A recent local book release features a new novel with an old setting: the 1979 gas crisis. Local author and College of Charleston English Professor Anthony Varallo published his first novel, The Lines, this August.
"The title refers to the lines of cars waiting in line at gas stations, because the novel is set in the summer of 1979. That summer, there was a gas crisis in America, and for various reasons, there was a shortage of gas, so I use that recurring image of people waiting in line, in long lines of cars," Varallo says. "The family that's the central group of characters in the novel, they have to deal with the gas crisis."
The family at the center of the novel struggles with transitioning into normal life after a marital separation. Throughout the book, the perspective changes between the four main characters: mother, father, and two children. The boy, 7, and the girl, 10, share most of the point of view throughout the novel.
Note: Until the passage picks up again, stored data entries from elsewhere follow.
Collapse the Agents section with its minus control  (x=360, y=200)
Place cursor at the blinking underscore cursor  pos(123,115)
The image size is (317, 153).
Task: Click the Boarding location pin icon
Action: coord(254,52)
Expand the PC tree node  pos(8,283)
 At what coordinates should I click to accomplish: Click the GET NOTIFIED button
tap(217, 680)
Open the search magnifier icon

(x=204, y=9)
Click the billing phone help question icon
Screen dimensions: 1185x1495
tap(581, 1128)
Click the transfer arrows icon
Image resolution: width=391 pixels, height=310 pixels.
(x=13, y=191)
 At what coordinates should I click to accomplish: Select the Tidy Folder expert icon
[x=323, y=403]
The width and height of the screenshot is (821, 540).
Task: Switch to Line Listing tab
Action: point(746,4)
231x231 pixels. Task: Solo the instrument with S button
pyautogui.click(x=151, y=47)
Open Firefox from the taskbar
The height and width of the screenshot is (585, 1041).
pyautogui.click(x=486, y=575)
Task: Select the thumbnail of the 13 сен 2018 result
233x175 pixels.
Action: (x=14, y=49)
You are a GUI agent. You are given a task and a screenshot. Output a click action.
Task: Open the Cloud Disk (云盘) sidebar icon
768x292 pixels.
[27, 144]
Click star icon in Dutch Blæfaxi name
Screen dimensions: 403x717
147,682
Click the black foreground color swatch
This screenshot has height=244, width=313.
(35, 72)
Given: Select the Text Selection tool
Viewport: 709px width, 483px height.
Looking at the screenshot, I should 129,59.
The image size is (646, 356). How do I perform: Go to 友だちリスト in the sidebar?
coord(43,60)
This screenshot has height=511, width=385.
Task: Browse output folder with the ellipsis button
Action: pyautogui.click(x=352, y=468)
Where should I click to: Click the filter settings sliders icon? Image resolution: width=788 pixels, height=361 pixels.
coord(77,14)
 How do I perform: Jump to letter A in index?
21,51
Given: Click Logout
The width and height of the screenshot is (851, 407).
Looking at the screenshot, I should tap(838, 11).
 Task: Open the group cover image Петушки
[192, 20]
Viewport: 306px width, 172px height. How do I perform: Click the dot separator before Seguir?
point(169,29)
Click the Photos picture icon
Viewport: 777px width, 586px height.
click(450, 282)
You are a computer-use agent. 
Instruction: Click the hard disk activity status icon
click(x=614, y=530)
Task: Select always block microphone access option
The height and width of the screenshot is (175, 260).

Varallo says that throughout the book the kids are "branching out from the life that they formerly knew before their parents split up."
Originally, Varallo set out to use the 1970s as a generic backdrop for the novel but eventually he used the gas crisis as a central event.
"The first draft of the novel doesn't have anything to do with the gas crisis, and the characters kept going to this gas station," Varallo says. "I went online, because I wanted to get some details of what gas stations looked like in the '70s, and everything came up [as the] gas crisis of 1979." From there, he decided to add the event into subsequent drafts of the novel. "I can hit all the gas station details and tie it to a distinct historical era. It was a total accident — I didn't mean to write a book about 1979 — it happened by researching and wanting to find really good details to describe the look and feel of the gas station."
From there, he says that the theme stuck. "I think the novel feels a little more grounded, some readers tell me about their memories of that summer, and it wasn't the most scintillating event in American history, but it was memorable for people of a certain age." The rest of Varallo's inspiration for the novel came from the characters themselves.
Varallo chose to dig in deep with each character in order to have them drive the story forward in a personal way. "One of the things I tried to set up in the novel is that everything the characters reveal in their scenes is nothing they would tell you in real life. They could never, if you sat down at a table with them or had coffee with them, admit the things that they're admitting in each scene because I wanted it to have this real, embarrassing kind of intimacy to it." Varallo used this concept to guide him to create a personal and intimate look into the lives of each character. "There was a lot of stumbling around," he admitted. "It all started with the characters, and it's all about a desire to imagine: what's the thing they would never tell anyone?"
Prior to The Lines being published in August, Varallo had published several collections of short stories. "I've always wanted to write a novel, even though I love short stories," Varallo says. "I realize there's a reader preference for novels. People tend to want a fuller story, and they like the beautiful passage of time that a novel captures [which] a short story isn't usually able to grab."
Varallo used his short story experience to find the footing for his novel. "You write a short story and someone says 'this could be a novel' but my personal high praise for any novel I love is 'this is good enough to be a short story.' It's so natural, it's so compact, and the language is so alive on the page that it delivers in the way that a short story does."
Varallo's experience with short stories goes beyond his own work. Currently, at CofC, he is teaching an undergraduate course in short stories and a graduate course in short-short stories, only 100-1,000 words in length.
"They're really hard to write. The students have just figured that out." Varallo's last book Everyone Was There is a collection of short-short stories.
Beyond his own writing Varallo is the editor of Crazyhorse, CofC's bi-annual literary magazine. "It's an international publication and we receive submissions from all across the globe: fiction, poetry, and essays," Varallo says, adding, "It's a nice asset for the college."
On top of teaching, writing, and editing, Varallo has a family. "I also have parenting, I have those responsibilities. That's sort of my life." While Varallo's kids weren't a central point of inspiration for The Lines, he says, "I've mined them for other stories, trust me."
Varallo will host a reading of The Lines on Nov. 21 in Randolph Hall at CofC.